徘徊高齢者等位置探索システムの利用

GPSを利用した徘徊高齢者等位置探索システムによって、認知症などが原因で所在が不明になった高齢者などの位置情報をつかむことができます。

行方不明になった方のご家族などからの依頼を受け、専用端末を身につけた認知症高齢者のいる場所を探します。

要介護認定されていなくても、専用端末を借りることができます。費用は、各地域によって異なりますが、専用端末のレンタル料500円前後(月額)と検索料が1回200円前後(1、2回目まで無料などもあり)と、それほど高額なものではないと思います。

お住まいの地域包括支援センターが窓口になっていますので、確認してみてください。

軽度認知障害(MCI)とは

軽度認知障害(MCI: Mild Cognitive Impairment)は、いわば認知症の前段階(予備軍)にある状態を指します。

重要な点は、認知症ではないということです。
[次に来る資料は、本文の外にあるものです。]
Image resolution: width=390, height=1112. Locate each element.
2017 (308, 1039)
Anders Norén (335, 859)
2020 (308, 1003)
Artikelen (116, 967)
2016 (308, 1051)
自分で、もの忘れや記憶障害を自覚でき、知的能力も日常生活能力も正常な状態だからです。

軽度認知障害と診断された方の約半数が、約5年以内に認知症へ発展するとも言われています。しかし、適切な予防や治療を行うことで、認知症の発症を防ぐこともできるので、心配な方は、外来やかかりつけの医者に診てもらうとよいでしょう。

認知症対応型共同生活介護

■認知症対応型共同生活介護
(グループホーム)
 家庭的な環境の中で、認知症の症状のある方が少人数で共同生活を送りながら、日常生活の介助や機能訓練などを受けられる施設。通常、軽度の認知症のお年寄りを対象として、複数の介護職員とともに生活します。

【入居要件】(目安)
 認知症があり、かつ要支援2以上

徘徊ネットワークの町を

認知症のご高齢者などが外出して道に迷うことがあります。
本人たちは、なにか用事を思い出して外に出たのだけれど、行き先や帰り道を忘れてしまい、家に帰れなくなったりします。気をつけなければ、事故にあったり、行方不明になることもあるので注意が必要です。

しかし、家族にも生活があり、四六時中、患者を見ているわけにもいきません。そこで現在は、住んでいる地域全体で、そのようなお年寄りを守っていく活動が行われています。警察や保健所だけでなく、バスやタクシー運転手なども参加して「はいかい老人SOSネットワーク」がつくられているのです。

「認知症の方が、安心して徘徊できる町づくり」というコンセプトは、大変すばらしいものだと思います。患者を家に閉じ込めてしまうより、出た後も安全で安心していられるようにする考え方は、とても健康的です。

今後、ますますネットワークが強化されていくことを願います。ぜひ一度、お住まいの地方自治体などに問い合わせてみるとよいでしょう。

効果的な認知症対応

認知症は、軽い物忘れからはじまり、被害的な妄想、凶暴化、徘徊、異食、性的行動などに拡大していきます。その多くは、高齢からくる脳の機能の低下によって、感情をコントロールしたりすることが難しくなっているのだということです。

しかし、認知症患者は、ぼけたくないという気持ち、羞恥心やプライドは、しっかりと持っています。だからこそ、「自分は馬鹿にされているのではないか」、「こんなことさえ思い出せない自分が情けない」といった感情からパニックや問題行動につながります。

認知症ご高齢者と接するときは、自尊心を傷つけないことが大切です。つまり、否定したり、怒鳴ったり、無理に間違いを正そうとしないことです。

●「忘れる」という能力を利用する

 問題のある状況を変えさせようとするのではなく、その状況を忘れさせるのです。例えば、食事をすませたばかりなのに「ごはんは、まだかい?」とたずねられたときは、今、料理をしていることにして、どんな食材を使っているかなどを説明します。そして、軽食(果物やお菓子など)に気を向けさせるのがよいと思います。

●「今」に目を向けさせる

 妄想や狂暴化などは、意識が「今、ここ」から離れるから起こるとも言えます。怖い夢や過去の嫌な出来事と現実が入れ替わってしまい、パニックや暴れ始めたとき、患者のお気に入りのぬいぐるみや風船、輪投げなどの遊具に注意を向けさせるのです。なんの不安もない現実を認識すれば、落ち着くことができます。